無論、男性向け即売会での告知も重要だが、この日は男性向け最大級規模の即売会「サンシャインクリエイション」が東京で開催される。
東京開催とは言え、大阪より東のサークルは軒並みサンクリ行きと考えて差し支えあるまい。
男性向けサークルを前回・今回以上に伸ばす事は難しいと思われる。

従って、サークル数を確保する意味でも、男女のバランスを取る意味でも、【女性向け重視】の告知が望ましいもの、と私は考える。

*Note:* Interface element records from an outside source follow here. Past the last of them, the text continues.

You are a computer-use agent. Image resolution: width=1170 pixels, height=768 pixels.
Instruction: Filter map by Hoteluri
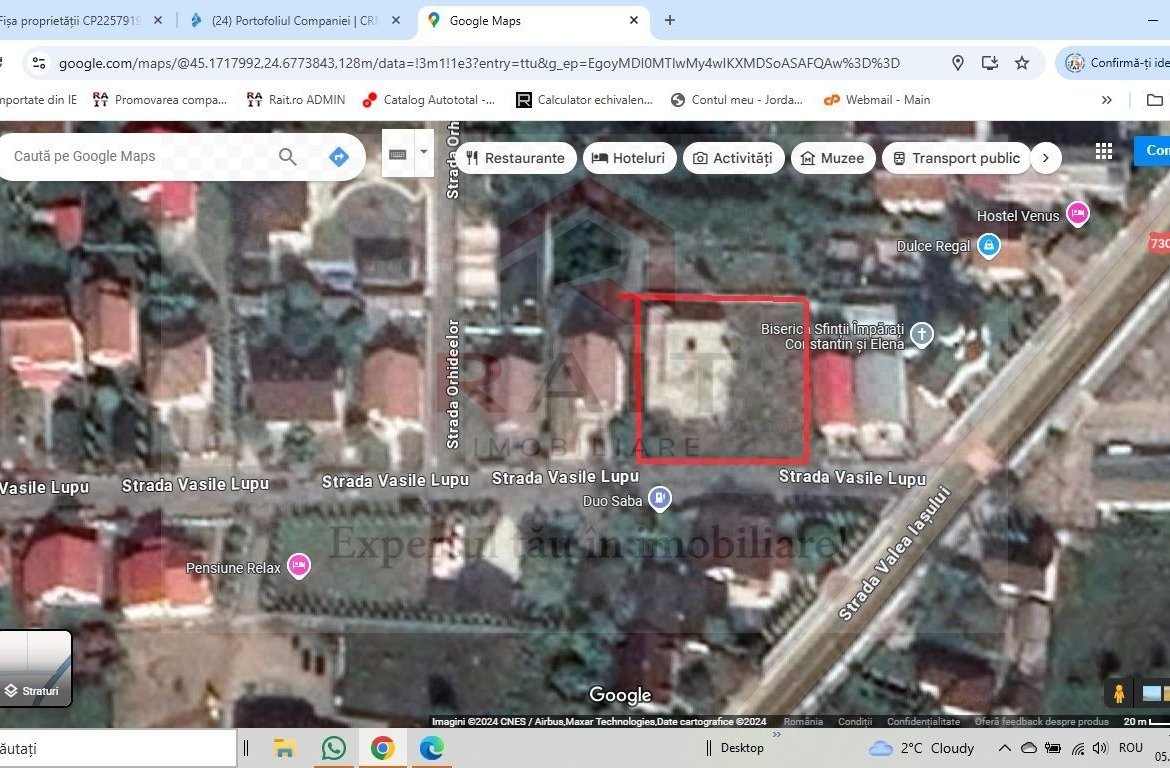click(628, 158)
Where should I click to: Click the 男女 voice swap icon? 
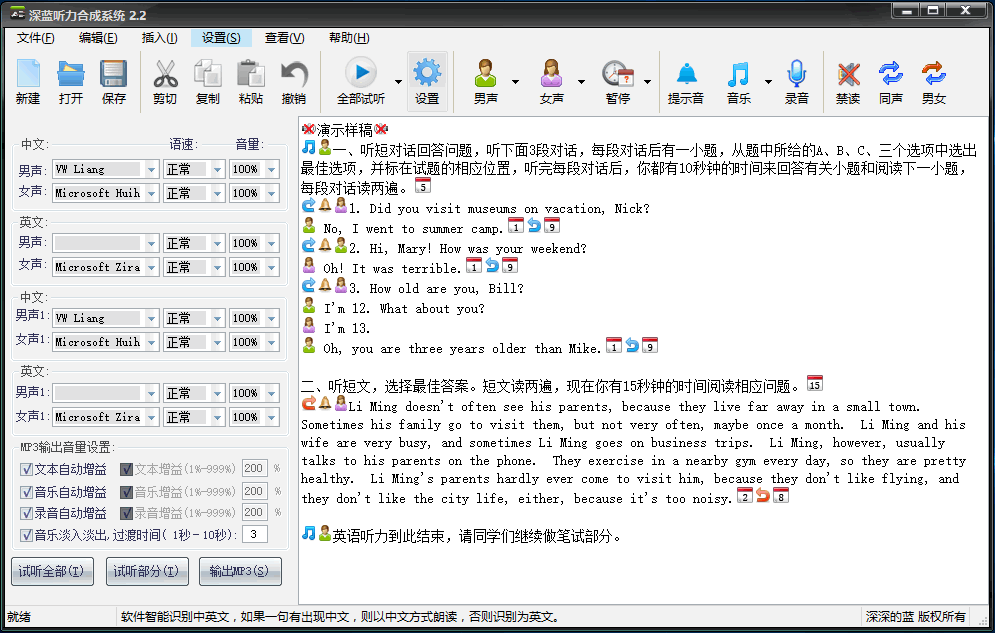tap(933, 72)
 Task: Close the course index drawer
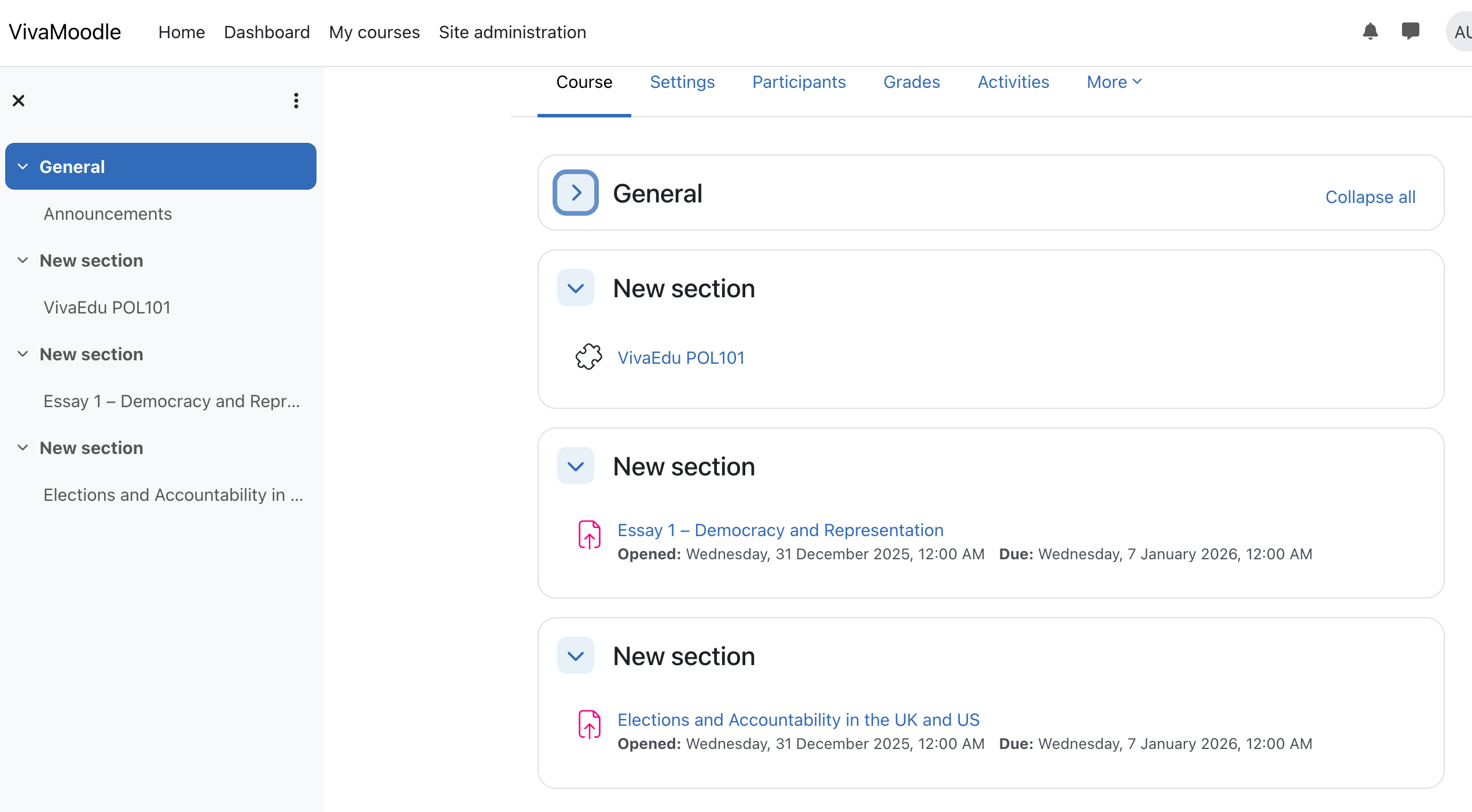[x=19, y=101]
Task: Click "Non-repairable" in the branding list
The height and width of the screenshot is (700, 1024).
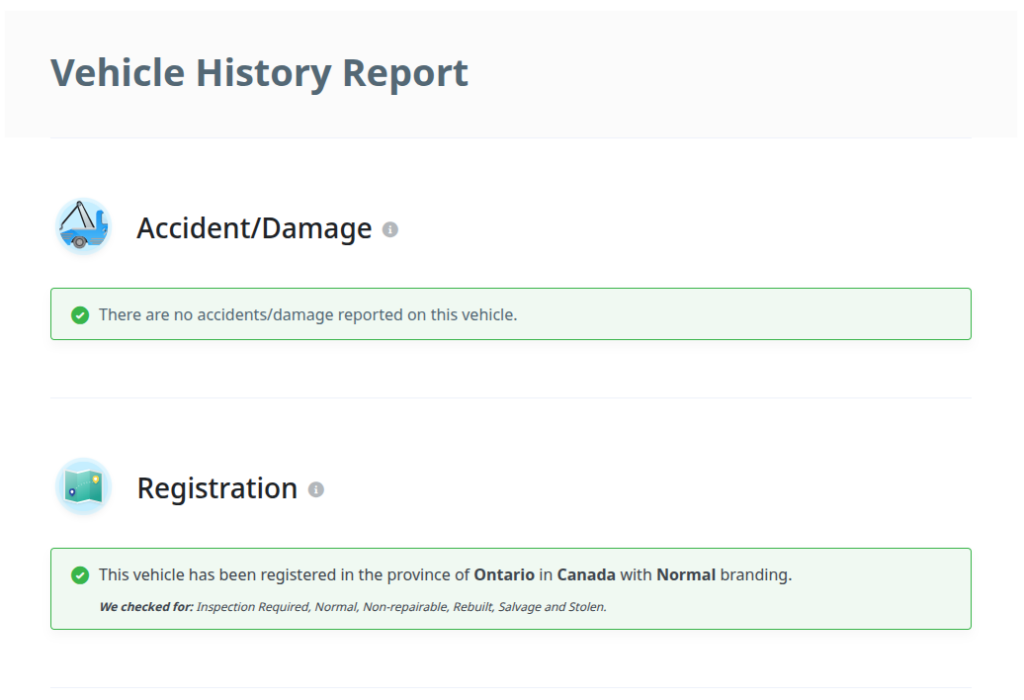Action: (x=405, y=606)
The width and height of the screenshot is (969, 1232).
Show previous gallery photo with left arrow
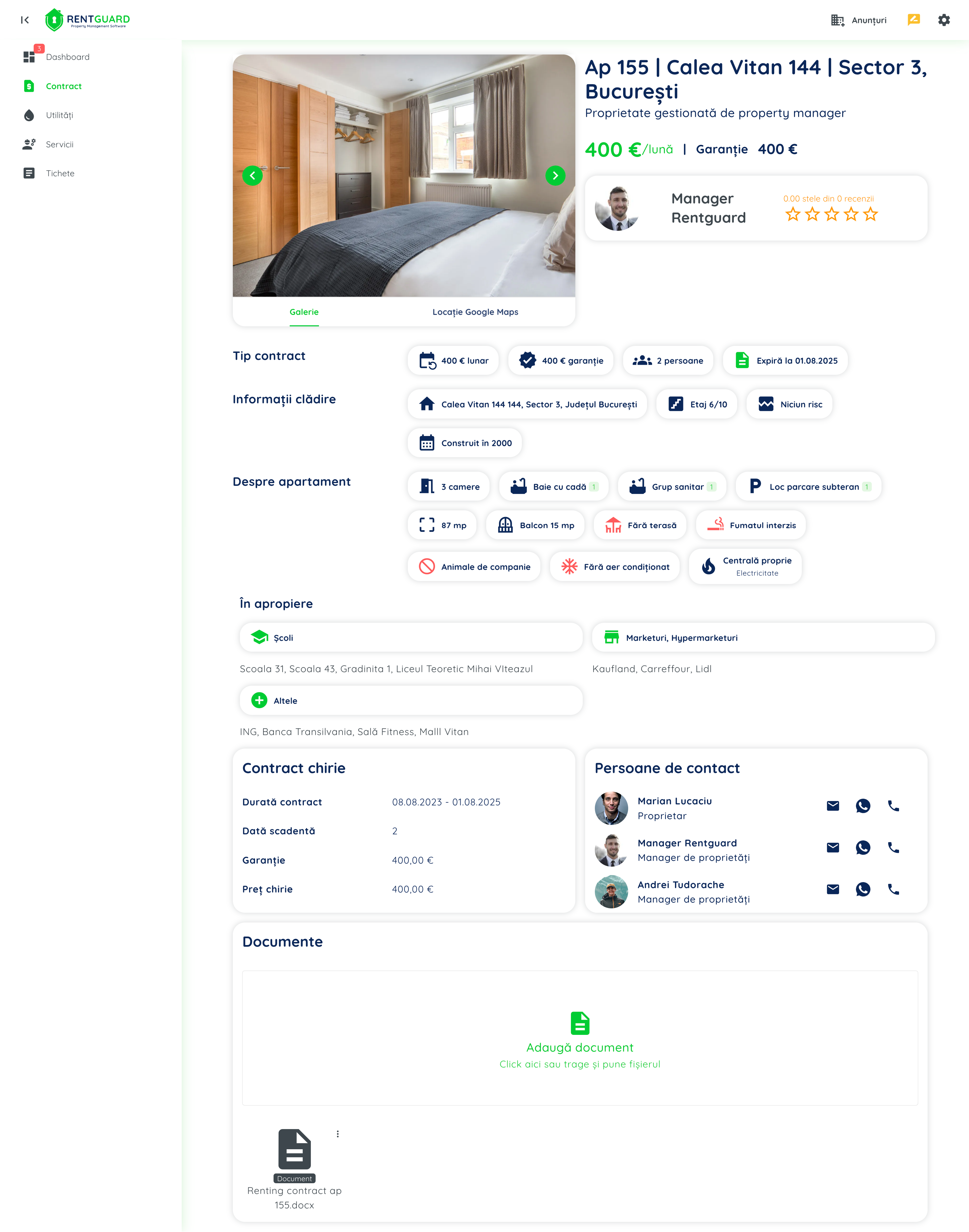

九州開催の夏以降の即売会スケジュールを見てみると、9月下旬に福岡ドームにて「コミックネットワーク」が開催される。
本来ならその後、11月頃に「コミックシティ福岡」が開催されるのが例年の流れなのだが、今回に関しては未だに開催発表が無い。プロ野球「クライマックスシリーズ」の絡みもあり日程が取り辛いのだろうが、もしかしたら11月開催を断念するかもしれない。そうなった場合、9月ネットワーク以後、九州北部の皆さんが参加出来る即売会となると、books.tenjin.be以外に存在しなくなる。
booksの次はもう冬コミだ。シティが中止になれば、booksの価値は相対的に高まろう
主催氏には、その点も頭に入れていただいて損は無いと思う。